Forum Moderators: phranque

Message Too Old, No Replies

Filtering language subdirectory requests

         

PumaProd

5:41 pm on Nov 10, 2009 (gmt 0)

10+ Year Member



I have started to work with mod_rewrite and have succeeded in getting myself ... completely confused!
I have gone through the post from jdMorgan "Mod Rewrite: Stop Writing & Start Reading. Please!" and have tried to follow his recommendations.

Here is what I am trying to achieve - my site will have artificial language directories ie en and fr.
For example :
www.example.com/en/request
or
www.example.com/fr/request

What I am trying to do is to redirect to my language default if anything else is requested - ie:
www.example.com/de/request
should redirect to
www.example.com/en/request

After this has been done, my rewrite rule comes in to action :
RewriteRule ^(en¦fr)/(.*)$ $2?lang=$1

I am having big problems putting in place a condition which will test for two language code first level directory requests which are not en or fr.

The result was either no effect or internal server error - which is why I am not daring to post it here.

Having searched through the forum and read the documents indicated in the charter, I am still no further forward.

Can anyone help here ?

jdMorgan

6:44 pm on Nov 10, 2009 (gmt 0)

WebmasterWorld Senior Member 10+ Year Member



Actually, the post you cite was by TheMadScientist... Credit where credit is due. :)

Excluding requests for two-letter subdirectories which are not en¦fr should be quite simple. What have yo tried so far?

Jim

PumaProd

9:09 am on Nov 11, 2009 (gmt 0)

10+ Year Member



Hi Jim,

Here is what I am trying :
# validate that any language subdirectory request is valid
RewriteCond %{REQUEST_URI} ^!(en¦fr)
RewriteRule ^([^/]+)/(.+)$ /en/$2 [L]

Which allows all requests with en or fr to go through ok.
However, if I use another language code (ie de), I get a 404 not found response.

jdMorgan

1:22 pm on Nov 11, 2009 (gmt 0)

WebmasterWorld Senior Member 10+ Year Member



There are several problems in the RewriteCond, but otherwise the method is sound. The negation "!" must be done outside the pattern (it is a mod_rewrite operator, not a regex token), and unlike the URL-paths examined by RewriteRule, the URL-paths examined by RewriteCond %{REQUEST_URI} will always start with a slash:

# Internally rewrite subdirectory requests other than /en or /fr to force /en
RewriteCond %{REQUEST_URI} !^/(en¦fr)/
RewriteRule ^[^/]+/(.+)$ /en/$1 [L]

-or alternately-

# Internally rewrite subdirectory requests other than /en or /fr to force /en
RewriteCond $1 !^(en¦fr)$
RewriteRule ^([^/]+)/(.+)$ /en/$2 [L]

(Here we make use of the fact that RewriteRule has already done the work to 'capture' the initial URL-path-part, and we can refer to it as $1.)

## ITEMS
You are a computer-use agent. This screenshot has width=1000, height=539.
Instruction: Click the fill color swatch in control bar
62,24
...
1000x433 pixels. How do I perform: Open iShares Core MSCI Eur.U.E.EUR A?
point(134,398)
==
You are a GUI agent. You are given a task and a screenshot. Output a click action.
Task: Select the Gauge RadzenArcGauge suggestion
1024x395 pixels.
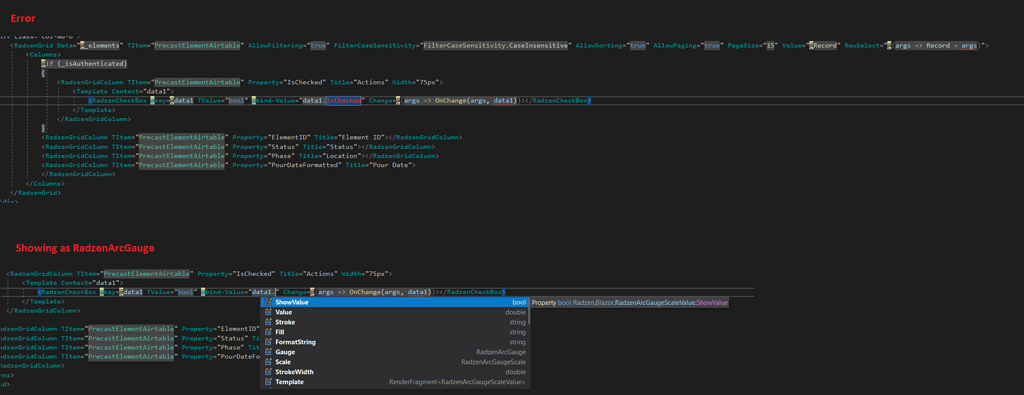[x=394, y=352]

## TASK REQUIREMENTS
1) Please condense the paragraph in the mod_rewrite thread that begins "There are several problems in the RewriteCond" into a short list, keeping its main points.
2) Carry on the mod_rewrite thread from its final sentence.

## RESPONSES BY TASK
1)
- The RewriteCond has several problems, but the overall method is sound.
- The negation "!" belongs outside the pattern because it is a mod_rewrite operator, not a regex token.
- URL-paths examined by RewriteCond %{REQUEST_URI} always start with a slash, unlike those examined by RewriteRule.

2)
You might want to consider, however, that this code now "outlaws" the use of any subdirectories except for /en and /fr. This will likely be a problem if your site is successful and grows, since you'll have to keep all content in either /en, /fr, or root. What about 'shared' resources, such as images, scripts, and CSS stylesheets -- do you really want to have to keep all of this in the root, or to have to duplicate it into the language subdirectories? There are also some "well-known-location" subdirectories such as the "/w3c" subdirectory for privacy-policy file storage that will break with this rule.

So you might consider being more specific in the rule, and rewriting *only* two-letter, all-alphabetic subdirectories which are not /en or /fr, leaving anything else alone:


# Internally rewrite two-letter (language) subdirectory requests other than /en or /fr to force /en
RewriteCond $1 !^(en¦fr)$
RewriteRule ^([a-z]{2})/(.+)$ /en/$2 [L]

Important note: Replace the broken pipe "¦" characters above with solid pipe characters before use; Posting on this forum modifies the pipe characters.

Finally, you should consider whether you really want an internal rewrite, or should externally redirect any "wrong language-code" URL requests to /en instead. If you don't do this, you could end up with many, many duplicates of your English pages in search results, since mis-typed links (e.g. on other sites or in forums, blogs, etc.) to /<anything-but-en-or-fr>/<anything> will otherwise directly return an English page. These duplicates would 'dilute' the ranking of the corresponding English pages. I would recommend using an external redirect instead of an internal rewrite for this reason.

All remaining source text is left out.